• **課題内容**: 以下の第三国定住と言語の壁を論じた本文のうち、「いくらロシアの侵攻抗議への国」から「ドヴァンテージがあるからだ。」までの部分を、両端を含めて原文のまま返してください。

• **本文**:
_ _ _
戦争からの緊急避難というならミャンマー・レバノンなどの方が長く続いているので、明らかな二重基準<ダブルスタンダード>であり、白人優遇だとそしられるのも当然である。
いくらロシアの侵攻抗議への国際的連帯だとしても、同時になぜ従来の<難民認定審査>と同じく『第三国定住』条件も見直そうとしないのか? ここである、政府の意図的怠慢と無作為は。
来日6ヶ月以内に就学・就職を前提とする『第三国定住』受入れ条件、これまた語学才能に恵まれた人でないとクリアー不可能。皆さん、自分が外国へ突然体ひとつで逃げる状況を想像して下さい。
富裕中国人や韓国人・台湾人・香港人が日本にいきなりビジネスで、または逃げてきて住んでも何とかなるのは、人脈ネットだけでなく、漢字使用の便による語意理解の壁が低いからに他ならない。
「第三国定住」方式で外国人を受け入れる諸国はどのような言語サポートをしているのか? インドアーリア系言語族の地域から欧州へ行く人は、日本へ行くよりも言語習得の障壁は低い。
日本語は世界各地の言語のうちでも習得困難度でトップを争う孤立言語だから6ヶ月は絶望的に厳しいだろう。<モンゴル語・朝鮮語>話者のみ、日本語習得の障害が殆どないと言われている。
端的な例;・・大相撲になぜあれほど多くのモンゴル出身者が来て成功できるのか? そこには言語の壁が極端に低いというアドヴァンテージがあるからだ。
しかも外国語の習得には年齢のハンディキャップもある。 こういった状況を真摯に考えるなら、批判の多い<難民認定審査>と同じく『第三国定住』も受け入れ枠拡大+条件緩和+言語サポートを
改善せねば、労働力だけでなく、日本は魅力ない国の烙印が定着し、優秀な人もそうでない人も来なくなる。これ即ち、国際的地位と国力低下そのものだと国民は気づき、政府を動かさねばならない。
_ _ _
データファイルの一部
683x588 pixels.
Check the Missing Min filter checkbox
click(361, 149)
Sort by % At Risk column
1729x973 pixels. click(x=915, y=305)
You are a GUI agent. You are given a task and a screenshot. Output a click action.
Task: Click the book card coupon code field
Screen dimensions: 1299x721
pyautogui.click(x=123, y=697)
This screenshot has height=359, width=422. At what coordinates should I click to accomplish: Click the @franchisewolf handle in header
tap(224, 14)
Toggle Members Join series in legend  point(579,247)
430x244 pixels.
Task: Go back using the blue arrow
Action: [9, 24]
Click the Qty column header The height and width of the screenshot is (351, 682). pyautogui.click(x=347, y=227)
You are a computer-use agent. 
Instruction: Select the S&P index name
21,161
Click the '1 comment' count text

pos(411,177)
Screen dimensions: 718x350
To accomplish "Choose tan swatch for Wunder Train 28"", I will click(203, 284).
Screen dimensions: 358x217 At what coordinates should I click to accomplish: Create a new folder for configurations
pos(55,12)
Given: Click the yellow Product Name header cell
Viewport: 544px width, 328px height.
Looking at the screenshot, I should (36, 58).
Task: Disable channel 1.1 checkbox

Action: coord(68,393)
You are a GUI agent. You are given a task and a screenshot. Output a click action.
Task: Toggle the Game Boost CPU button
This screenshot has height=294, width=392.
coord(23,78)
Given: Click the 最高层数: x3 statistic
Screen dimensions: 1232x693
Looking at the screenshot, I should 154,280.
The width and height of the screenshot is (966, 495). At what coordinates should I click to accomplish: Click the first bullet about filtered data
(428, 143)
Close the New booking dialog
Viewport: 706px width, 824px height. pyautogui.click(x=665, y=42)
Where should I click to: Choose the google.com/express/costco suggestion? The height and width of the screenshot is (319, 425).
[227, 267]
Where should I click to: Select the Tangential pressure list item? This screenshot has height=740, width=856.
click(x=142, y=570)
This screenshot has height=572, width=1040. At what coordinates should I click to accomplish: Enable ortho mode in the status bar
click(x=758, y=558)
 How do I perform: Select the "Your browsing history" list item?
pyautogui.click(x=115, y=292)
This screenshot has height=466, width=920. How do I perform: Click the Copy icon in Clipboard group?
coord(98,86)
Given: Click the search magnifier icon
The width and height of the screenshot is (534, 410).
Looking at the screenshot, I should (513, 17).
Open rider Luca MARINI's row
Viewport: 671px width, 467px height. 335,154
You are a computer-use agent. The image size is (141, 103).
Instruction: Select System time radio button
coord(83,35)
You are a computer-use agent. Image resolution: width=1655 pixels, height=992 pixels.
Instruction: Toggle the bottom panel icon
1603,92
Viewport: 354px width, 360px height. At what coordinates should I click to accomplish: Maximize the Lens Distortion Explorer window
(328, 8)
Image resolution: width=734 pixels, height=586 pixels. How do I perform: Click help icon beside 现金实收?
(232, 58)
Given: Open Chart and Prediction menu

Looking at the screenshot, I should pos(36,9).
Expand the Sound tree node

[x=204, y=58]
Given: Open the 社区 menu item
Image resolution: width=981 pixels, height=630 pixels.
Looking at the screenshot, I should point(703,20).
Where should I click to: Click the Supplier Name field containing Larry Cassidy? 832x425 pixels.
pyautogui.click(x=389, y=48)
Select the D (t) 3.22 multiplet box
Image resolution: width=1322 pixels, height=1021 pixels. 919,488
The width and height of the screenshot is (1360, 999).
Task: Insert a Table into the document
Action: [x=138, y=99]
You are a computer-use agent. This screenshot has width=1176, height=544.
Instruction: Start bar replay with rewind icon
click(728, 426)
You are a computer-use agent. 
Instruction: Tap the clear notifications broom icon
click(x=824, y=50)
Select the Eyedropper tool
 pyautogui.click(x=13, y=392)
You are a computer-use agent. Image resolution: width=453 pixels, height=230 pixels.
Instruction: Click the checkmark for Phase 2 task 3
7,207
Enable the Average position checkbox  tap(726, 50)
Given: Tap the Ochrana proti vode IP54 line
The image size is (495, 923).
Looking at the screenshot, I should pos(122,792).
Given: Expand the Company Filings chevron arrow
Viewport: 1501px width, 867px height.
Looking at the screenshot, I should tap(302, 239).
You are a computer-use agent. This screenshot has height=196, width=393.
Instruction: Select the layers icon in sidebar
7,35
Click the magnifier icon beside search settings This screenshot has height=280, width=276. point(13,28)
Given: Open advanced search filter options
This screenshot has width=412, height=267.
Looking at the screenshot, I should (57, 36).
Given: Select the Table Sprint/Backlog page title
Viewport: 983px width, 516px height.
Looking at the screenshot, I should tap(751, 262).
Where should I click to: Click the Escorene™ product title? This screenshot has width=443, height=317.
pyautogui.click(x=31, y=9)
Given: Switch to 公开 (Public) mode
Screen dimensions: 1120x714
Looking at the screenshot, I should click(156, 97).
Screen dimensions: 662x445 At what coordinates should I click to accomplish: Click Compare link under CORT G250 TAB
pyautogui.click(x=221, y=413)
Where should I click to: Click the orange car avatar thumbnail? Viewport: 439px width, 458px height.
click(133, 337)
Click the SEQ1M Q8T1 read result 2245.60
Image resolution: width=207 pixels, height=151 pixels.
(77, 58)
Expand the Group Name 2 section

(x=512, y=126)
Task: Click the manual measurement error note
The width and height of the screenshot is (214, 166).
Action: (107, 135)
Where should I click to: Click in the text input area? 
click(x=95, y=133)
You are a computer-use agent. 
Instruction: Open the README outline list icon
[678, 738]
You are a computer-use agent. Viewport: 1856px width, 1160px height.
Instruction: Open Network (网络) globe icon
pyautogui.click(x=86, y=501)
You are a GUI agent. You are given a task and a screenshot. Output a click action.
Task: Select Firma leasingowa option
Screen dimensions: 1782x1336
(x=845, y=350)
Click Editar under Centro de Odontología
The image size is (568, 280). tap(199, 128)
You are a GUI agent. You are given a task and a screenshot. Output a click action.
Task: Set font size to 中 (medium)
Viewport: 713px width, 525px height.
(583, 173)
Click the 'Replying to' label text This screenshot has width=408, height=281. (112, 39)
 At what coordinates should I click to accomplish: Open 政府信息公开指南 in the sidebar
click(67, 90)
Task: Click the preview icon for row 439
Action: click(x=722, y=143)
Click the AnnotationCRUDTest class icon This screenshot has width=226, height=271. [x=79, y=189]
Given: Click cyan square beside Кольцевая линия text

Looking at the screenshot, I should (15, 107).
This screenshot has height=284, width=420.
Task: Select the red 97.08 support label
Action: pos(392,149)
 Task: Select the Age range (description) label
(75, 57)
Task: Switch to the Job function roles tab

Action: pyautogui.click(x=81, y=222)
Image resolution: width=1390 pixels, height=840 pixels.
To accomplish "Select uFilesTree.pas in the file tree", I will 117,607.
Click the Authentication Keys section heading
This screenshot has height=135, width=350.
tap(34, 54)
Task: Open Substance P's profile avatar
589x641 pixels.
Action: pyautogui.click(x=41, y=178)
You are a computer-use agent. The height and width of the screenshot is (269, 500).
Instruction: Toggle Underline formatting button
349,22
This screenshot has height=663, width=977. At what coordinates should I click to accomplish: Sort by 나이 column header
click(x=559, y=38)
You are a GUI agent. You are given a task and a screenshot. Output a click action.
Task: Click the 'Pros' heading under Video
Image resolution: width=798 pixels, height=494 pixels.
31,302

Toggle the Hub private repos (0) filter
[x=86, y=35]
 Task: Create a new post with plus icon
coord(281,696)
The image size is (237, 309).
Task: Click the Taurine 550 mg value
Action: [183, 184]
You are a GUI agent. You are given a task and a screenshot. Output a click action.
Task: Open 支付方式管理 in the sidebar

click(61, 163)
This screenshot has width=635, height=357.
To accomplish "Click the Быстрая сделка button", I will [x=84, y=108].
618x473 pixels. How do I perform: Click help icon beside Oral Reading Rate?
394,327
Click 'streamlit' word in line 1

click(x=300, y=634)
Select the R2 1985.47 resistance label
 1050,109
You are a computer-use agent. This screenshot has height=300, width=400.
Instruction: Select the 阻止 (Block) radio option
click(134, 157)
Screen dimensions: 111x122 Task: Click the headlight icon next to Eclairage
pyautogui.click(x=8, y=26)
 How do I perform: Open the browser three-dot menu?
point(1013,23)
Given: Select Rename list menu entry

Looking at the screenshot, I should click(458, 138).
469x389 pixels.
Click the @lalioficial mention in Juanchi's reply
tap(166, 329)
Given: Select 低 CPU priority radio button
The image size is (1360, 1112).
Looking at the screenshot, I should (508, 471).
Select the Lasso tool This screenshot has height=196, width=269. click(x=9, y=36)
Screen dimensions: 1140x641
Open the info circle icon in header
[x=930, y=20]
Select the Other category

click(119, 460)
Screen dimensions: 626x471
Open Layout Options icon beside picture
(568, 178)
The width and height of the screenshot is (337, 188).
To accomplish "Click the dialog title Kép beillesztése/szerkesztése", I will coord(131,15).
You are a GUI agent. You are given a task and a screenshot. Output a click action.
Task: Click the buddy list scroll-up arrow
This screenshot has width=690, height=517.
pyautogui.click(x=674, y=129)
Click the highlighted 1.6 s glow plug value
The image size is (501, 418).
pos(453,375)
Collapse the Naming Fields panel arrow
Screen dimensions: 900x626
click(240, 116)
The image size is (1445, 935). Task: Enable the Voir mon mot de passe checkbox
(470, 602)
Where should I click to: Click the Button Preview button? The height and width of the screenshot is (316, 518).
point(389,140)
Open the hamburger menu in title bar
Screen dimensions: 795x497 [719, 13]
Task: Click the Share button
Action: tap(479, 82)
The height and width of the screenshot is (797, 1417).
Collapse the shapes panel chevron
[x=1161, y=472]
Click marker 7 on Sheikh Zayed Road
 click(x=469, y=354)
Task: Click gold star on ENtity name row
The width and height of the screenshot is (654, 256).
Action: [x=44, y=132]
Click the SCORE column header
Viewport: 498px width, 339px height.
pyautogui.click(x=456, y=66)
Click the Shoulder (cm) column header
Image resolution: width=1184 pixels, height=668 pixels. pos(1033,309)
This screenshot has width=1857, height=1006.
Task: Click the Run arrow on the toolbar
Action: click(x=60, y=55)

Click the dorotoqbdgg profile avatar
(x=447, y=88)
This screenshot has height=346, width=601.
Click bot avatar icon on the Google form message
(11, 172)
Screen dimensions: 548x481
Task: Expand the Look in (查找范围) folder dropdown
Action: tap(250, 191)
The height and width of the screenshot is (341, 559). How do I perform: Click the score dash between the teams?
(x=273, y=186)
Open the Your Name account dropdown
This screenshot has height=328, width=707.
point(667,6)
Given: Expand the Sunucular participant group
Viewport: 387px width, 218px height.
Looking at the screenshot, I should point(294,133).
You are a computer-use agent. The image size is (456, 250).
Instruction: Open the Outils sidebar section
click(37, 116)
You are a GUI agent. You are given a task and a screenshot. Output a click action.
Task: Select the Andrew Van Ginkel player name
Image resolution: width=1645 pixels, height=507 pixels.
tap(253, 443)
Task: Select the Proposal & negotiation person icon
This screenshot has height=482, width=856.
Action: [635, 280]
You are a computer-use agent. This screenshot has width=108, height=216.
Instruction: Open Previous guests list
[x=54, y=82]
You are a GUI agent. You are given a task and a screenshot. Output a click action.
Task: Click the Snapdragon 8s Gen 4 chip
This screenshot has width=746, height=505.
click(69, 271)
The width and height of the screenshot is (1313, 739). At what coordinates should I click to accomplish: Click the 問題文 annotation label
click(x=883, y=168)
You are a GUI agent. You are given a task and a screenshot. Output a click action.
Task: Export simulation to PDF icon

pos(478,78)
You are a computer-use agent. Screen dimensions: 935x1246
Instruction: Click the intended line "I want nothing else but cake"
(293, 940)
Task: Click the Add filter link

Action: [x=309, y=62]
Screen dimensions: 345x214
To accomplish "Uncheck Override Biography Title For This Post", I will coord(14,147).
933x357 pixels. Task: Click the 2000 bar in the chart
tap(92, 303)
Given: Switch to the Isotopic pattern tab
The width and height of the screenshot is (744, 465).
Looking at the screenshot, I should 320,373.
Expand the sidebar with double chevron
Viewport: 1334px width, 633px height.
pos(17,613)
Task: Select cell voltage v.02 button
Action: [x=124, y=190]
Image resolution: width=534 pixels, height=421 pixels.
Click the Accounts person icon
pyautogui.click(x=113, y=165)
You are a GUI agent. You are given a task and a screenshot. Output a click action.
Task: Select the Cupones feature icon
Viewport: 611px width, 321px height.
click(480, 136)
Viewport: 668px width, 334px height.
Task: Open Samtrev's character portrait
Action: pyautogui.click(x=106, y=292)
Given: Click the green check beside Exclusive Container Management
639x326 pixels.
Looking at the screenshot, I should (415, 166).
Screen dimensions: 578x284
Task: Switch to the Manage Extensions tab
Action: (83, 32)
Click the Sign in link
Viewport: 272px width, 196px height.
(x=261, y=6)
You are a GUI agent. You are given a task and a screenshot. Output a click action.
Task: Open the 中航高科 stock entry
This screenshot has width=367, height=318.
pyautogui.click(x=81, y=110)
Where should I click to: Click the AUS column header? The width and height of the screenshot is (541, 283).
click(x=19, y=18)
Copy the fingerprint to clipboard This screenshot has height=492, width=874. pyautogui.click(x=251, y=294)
_ _ _
• **回答**:
いくらロシアの侵攻抗議への国際的連帯だとしても、同時になぜ従来の<難民認定審査>と同じく『第三国定住』条件も見直そうとしないのか? ここである、政府の意図的怠慢と無作為は。
来日6ヶ月以内に就学・就職を前提とする『第三国定住』受入れ条件、これまた語学才能に恵まれた人でないとクリアー不可能。皆さん、自分が外国へ突然体ひとつで逃げる状況を想像して下さい。
富裕中国人や韓国人・台湾人・香港人が日本にいきなりビジネスで、または逃げてきて住んでも何とかなるのは、人脈ネットだけでなく、漢字使用の便による語意理解の壁が低いからに他ならない。
「第三国定住」方式で外国人を受け入れる諸国はどのような言語サポートをしているのか? インドアーリア系言語族の地域から欧州へ行く人は、日本へ行くよりも言語習得の障壁は低い。
日本語は世界各地の言語のうちでも習得困難度でトップを争う孤立言語だから6ヶ月は絶望的に厳しいだろう。<モンゴル語・朝鮮語>話者のみ、日本語習得の障害が殆どないと言われている。
端的な例;・・大相撲になぜあれほど多くのモンゴル出身者が来て成功できるのか? そこには言語の壁が極端に低いというアドヴァンテージがあるからだ。